Та пучина тараканьих страстей, от которой он убегал в стихах, настигла его в жизни и отомстила.
Заканчиваю свой очерк словами, сказанными о Николае Олейникове его другом Евгением Шварцем:
Это был человек демонический. Он был умен, силен, а главное – страстен. Со страстью любил он дело, друзей, женщин и – по роковой сущности страсти – так же сильно трезвел и ненавидел, как только что любил… И в страсти, и в трезвости своей был он заразителен. И ничего не прощал. Если бы, скажем, слушал он музыку, то в требовательности своей не простил бы музыканту, что он перелистывает ноты и в этот момент не играет… Был он необыкновенно одарен. Гениален, если говорить смело.

[ИСХОДНЫЙ МАТЕРИАЛ]:
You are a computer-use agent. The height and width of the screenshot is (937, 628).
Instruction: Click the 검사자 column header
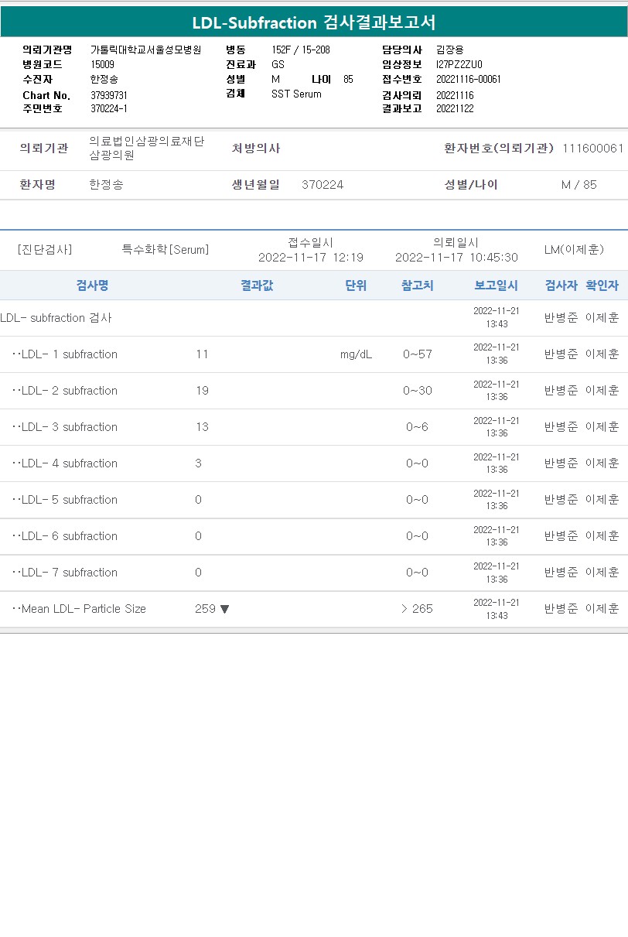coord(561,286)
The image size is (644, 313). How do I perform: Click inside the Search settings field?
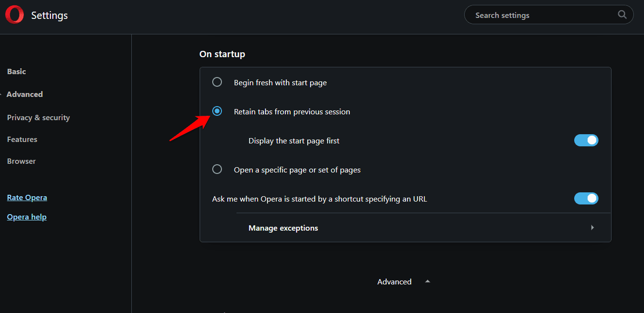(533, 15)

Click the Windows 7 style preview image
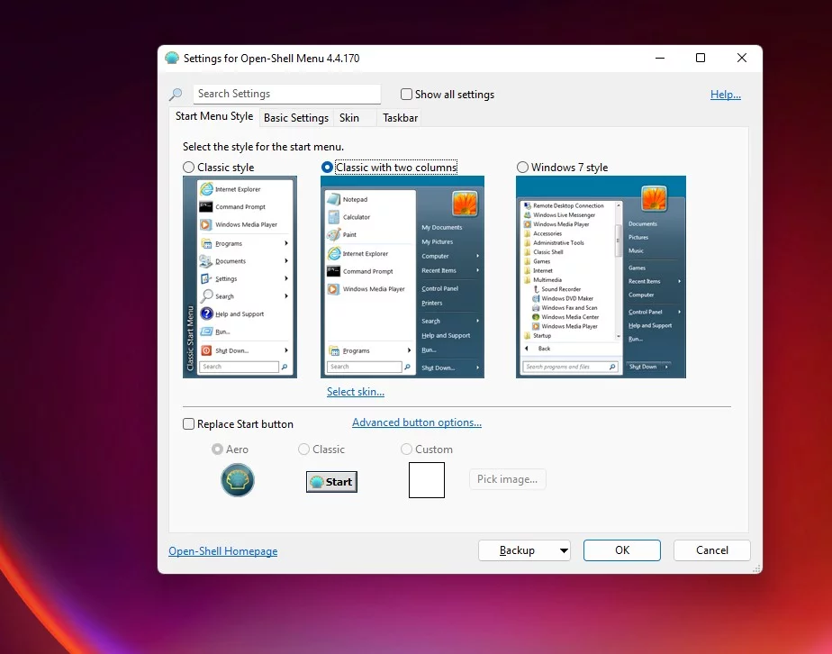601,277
...
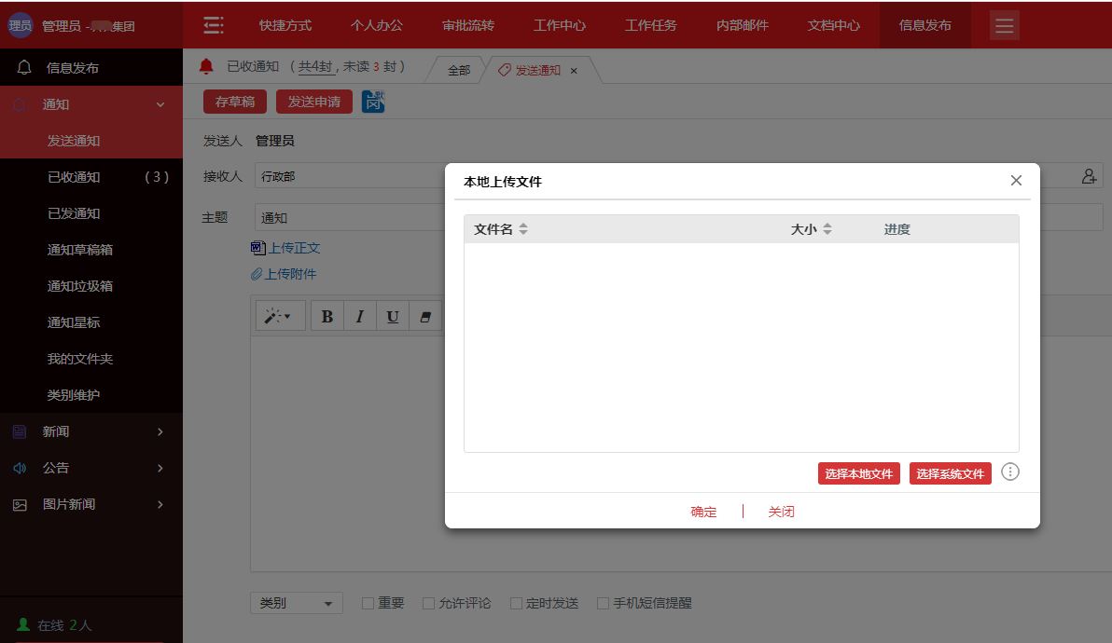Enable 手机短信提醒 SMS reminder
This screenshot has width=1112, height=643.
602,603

[ЗАДАНИЕ 1]: Чьими словами завершается очерк, представленный в отрывке?
[ЗАДАНИЕ 2]: Перечислите всё, что, согласно отрывку, Олейников любил со страстью.

[ПОЛНЫЙ ОТВЕТ 1]: Очерк завершается словами Евгения Шварца, друга Николая Олейникова.

[ПОЛНЫЙ ОТВЕТ 2]: Дело, друзей, женщин.